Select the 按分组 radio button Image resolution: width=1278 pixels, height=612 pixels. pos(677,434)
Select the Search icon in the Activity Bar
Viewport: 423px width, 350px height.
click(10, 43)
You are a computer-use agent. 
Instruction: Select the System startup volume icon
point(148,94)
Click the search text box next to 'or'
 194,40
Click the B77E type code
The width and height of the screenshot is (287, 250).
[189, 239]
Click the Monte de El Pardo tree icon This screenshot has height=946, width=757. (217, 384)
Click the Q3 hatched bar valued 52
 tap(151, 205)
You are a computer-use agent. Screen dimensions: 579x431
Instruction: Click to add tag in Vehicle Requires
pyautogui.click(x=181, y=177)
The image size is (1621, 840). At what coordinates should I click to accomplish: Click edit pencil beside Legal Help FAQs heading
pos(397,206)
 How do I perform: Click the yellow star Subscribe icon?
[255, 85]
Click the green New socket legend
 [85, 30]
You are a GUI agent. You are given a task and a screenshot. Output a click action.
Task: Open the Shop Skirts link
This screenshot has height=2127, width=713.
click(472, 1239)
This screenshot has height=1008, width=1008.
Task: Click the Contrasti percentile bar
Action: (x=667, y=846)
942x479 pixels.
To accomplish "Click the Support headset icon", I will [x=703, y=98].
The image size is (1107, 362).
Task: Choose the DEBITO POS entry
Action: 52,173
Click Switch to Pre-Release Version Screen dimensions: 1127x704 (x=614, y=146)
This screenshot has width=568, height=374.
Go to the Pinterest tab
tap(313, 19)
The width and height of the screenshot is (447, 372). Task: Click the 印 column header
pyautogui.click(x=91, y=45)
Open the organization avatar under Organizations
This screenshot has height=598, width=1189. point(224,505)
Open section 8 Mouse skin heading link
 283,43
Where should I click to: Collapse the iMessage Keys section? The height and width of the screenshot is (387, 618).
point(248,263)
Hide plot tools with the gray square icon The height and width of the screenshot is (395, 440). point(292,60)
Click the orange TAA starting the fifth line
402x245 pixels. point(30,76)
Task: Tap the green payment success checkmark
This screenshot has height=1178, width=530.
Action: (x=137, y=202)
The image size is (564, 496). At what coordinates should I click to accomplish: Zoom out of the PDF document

★ ★ ★ ★

**Exercise objective**:
Retype the lines above, keeping every character.

**Response below**:
Select the 按分组 radio button Image resolution: width=1278 pixels, height=612 pixels. pos(677,434)
Select the Search icon in the Activity Bar
Viewport: 423px width, 350px height.
click(10, 43)
You are a computer-use agent. 
Instruction: Select the System startup volume icon
point(148,94)
Click the search text box next to 'or'
 194,40
Click the B77E type code
The width and height of the screenshot is (287, 250).
[189, 239]
Click the Monte de El Pardo tree icon This screenshot has height=946, width=757. (217, 384)
Click the Q3 hatched bar valued 52
 tap(151, 205)
You are a computer-use agent. Screen dimensions: 579x431
Instruction: Click to add tag in Vehicle Requires
pyautogui.click(x=181, y=177)
The image size is (1621, 840). At what coordinates should I click to accomplish: Click edit pencil beside Legal Help FAQs heading
pos(397,206)
 How do I perform: Click the yellow star Subscribe icon?
[255, 85]
Click the green New socket legend
 [85, 30]
You are a GUI agent. You are given a task and a screenshot. Output a click action.
Task: Open the Shop Skirts link
This screenshot has height=2127, width=713.
click(472, 1239)
This screenshot has height=1008, width=1008.
Task: Click the Contrasti percentile bar
Action: (x=667, y=846)
942x479 pixels.
To accomplish "Click the Support headset icon", I will [x=703, y=98].
The image size is (1107, 362).
Task: Choose the DEBITO POS entry
Action: 52,173
Click Switch to Pre-Release Version Screen dimensions: 1127x704 (x=614, y=146)
This screenshot has width=568, height=374.
Go to the Pinterest tab
tap(313, 19)
The width and height of the screenshot is (447, 372). Task: Click the 印 column header
pyautogui.click(x=91, y=45)
Open the organization avatar under Organizations
This screenshot has height=598, width=1189. point(224,505)
Open section 8 Mouse skin heading link
 283,43
Where should I click to: Collapse the iMessage Keys section? The height and width of the screenshot is (387, 618).
point(248,263)
Hide plot tools with the gray square icon The height and width of the screenshot is (395, 440). point(292,60)
Click the orange TAA starting the fifth line
402x245 pixels. point(30,76)
Task: Tap the green payment success checkmark
This screenshot has height=1178, width=530.
Action: (x=137, y=202)
The image size is (564, 496). At what coordinates should I click to accomplish: Zoom out of the PDF document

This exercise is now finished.